## [TASK DIRECTIONS]
Extend the passage below on Frémont's command of the Western Department, picking up right after its final sentence.
Segment Start: TEXT SEGMENT
The question on which the President and his general clashed was confessedly delicate and manifestly perplexing to those in administrative circles. At bottom, the duty of the President was clear. Since slavery was a local institution he could not legally interfere with it in any loyal State; and, as a State, Missouri had declared against secession. Just what, however, might be rightly done, according to the laws of war, with the slaves of the disloyal in loyal States was as yet apparently not altogether clear to those in authority at Washington. Still, on grounds of expediency, conservative action was manifestly wisest, in order not unnecessarily to alienate the loyal pro-slavery element of the border states. The problem in all its bearings greatly agitated the Unionists of our city. Upon it they were divided in both judgment and sentiment. Some said: “The enslavement of the negro is the real cause of the war. By law he is declared to be property; and if, as has been done before our eyes, a general may confiscate buildings belonging to the disloyal, and appropriate them to the use of the United States, why can he not treat the slave property of rebels in the same way?” “But”, their opponents replied, “This is what Fremont did not do with the slaves of Mr. Snead; he did not turn them over to the United States to be used in promoting the interests of the Federal government; he simply set them free. He is putting himself forward as an emancipator.” So the ideas of staunch Unionists were in conflict. Evidently the most intelligent and thoughtful unhesitatingly sustained the President in his modification of the general’s manifesto. And without expressing here any opinion as to whether or not their judgment of Fremont was just, it is true that many of them began to fell that in attempting to do what in itself as a matter of merely abstract justice was right, he was quite too impulsive, effusive, and spectacular, and that he had clearly exceeded his authority. In fact the was attempting to do what the general government felt itself debarred from doing by constitutional law and by a late specific act of Congress.
But Fremont’s career, as commander of the Western Department, now drew rapidly to its close. He had gathered an army of twenty-five thousand men; but when the brave Mulligan at Lexington, on the Missouri River, in the western part of the State, was besieged by a rebel force [commanded by General Sterling Price] more than four times greater than his own, and yet fought on pluckily for days, Fremont failed to reinforce him. To be sure, he made what seemed to us a rather belated and languid effort so to do, but the troops ordered by him to Lexington failed to reach their destination before Mulligan was compelled to surrender. This was a blow so disastrous to the Union cause, that the loyal of our city were filled with disappointment and discontent. Some of them murmured their disapprobation of the commanding general; some openly and bitterly denounced him. The Evening News, a Union journal, in a strong, manly editorial entitled “The Fall of Lexington”, sharply criticized his failure to re-enforce Mulligan, and for this criticism, the proprietor, Charles G. Ramsey, was arrested by order of the provost marshal, taken to headquarters and there examined by the military authorities. He was sent to prison, and his paper was suppressed. All the manuscript in his office was seized and the building, where his paper was published, was put into the possession of a provost-guard. With very few dissenting voices, this invasion of the freedom of the press was sharply condemned by Union men. The occurrence added largely to the distrust of the capacity of the general for a command so large and difficult.
Segment End: TEXT SEGMENT
Segment Start: INFORMATION PROVIDED
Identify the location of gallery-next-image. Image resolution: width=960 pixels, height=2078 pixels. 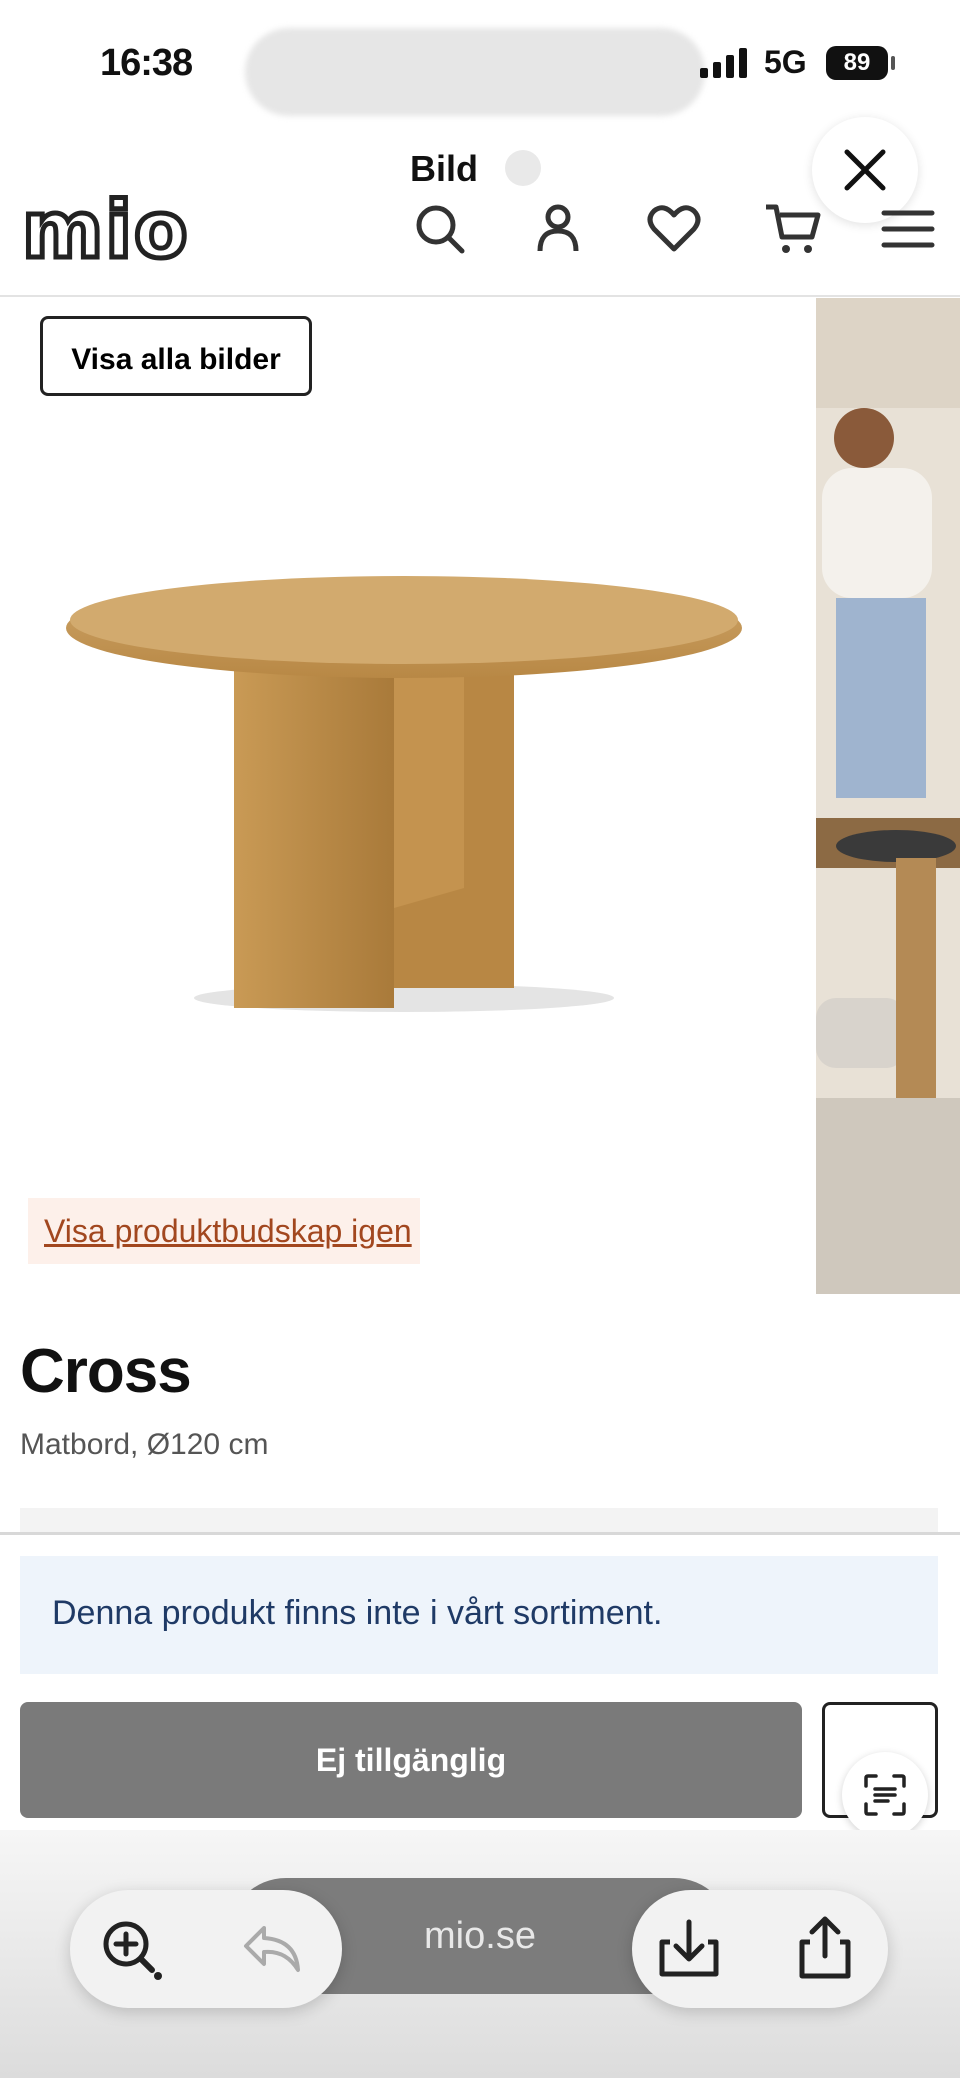
(888, 796).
Segment End: INFORMATION PROVIDED
## [EXERCISE RESULT]
The surrender of Mulligan’s small heroic army at Lexington stimulated Fremont to more strenuous effort. He now contemplated marching against the enemy that was so rapidly gaining strength in west and southwest Missouri. But in that event St. Louis would be left quite uncovered; so to provide for the defense of the city in the absence of his army, he proceeded to surround it on the north, west, and south with earthworks, in which he placed great guns. These works he intended to man with a few hundred soldiers, who, if any enemy should approach, could with those big guns sweep with grape and canister all the roads that led to the city. Many of us, little acquainted with military affairs, looked on with curiosity mingled with wonder, grateful for the benign care bestowed upon us by our patriotic commander; but I noticed that those who evidently knew more of war viewed these earthworks with ill-concealed contempt. And during many months they remained unmanned, mute reminders of the wisdom or folly of the celebrated Fremont, under whose immediate direction they had been constructed.
He seemed to have a mania for fortifications. He put Jefferson City, the capital of the State, under the command of Brigadier-General Ulysses S. Grant, then unknown to fame, and especially enjoined him to fortify it. To this order Grant replied that he had neither sufficient men nor tools to fortify the place, and added: “Drill and discipline are more important than fortifications”. That pithy, pregnant sentence foreshadowed the hero of Fort Donelson, Vicksburg and Appomattox.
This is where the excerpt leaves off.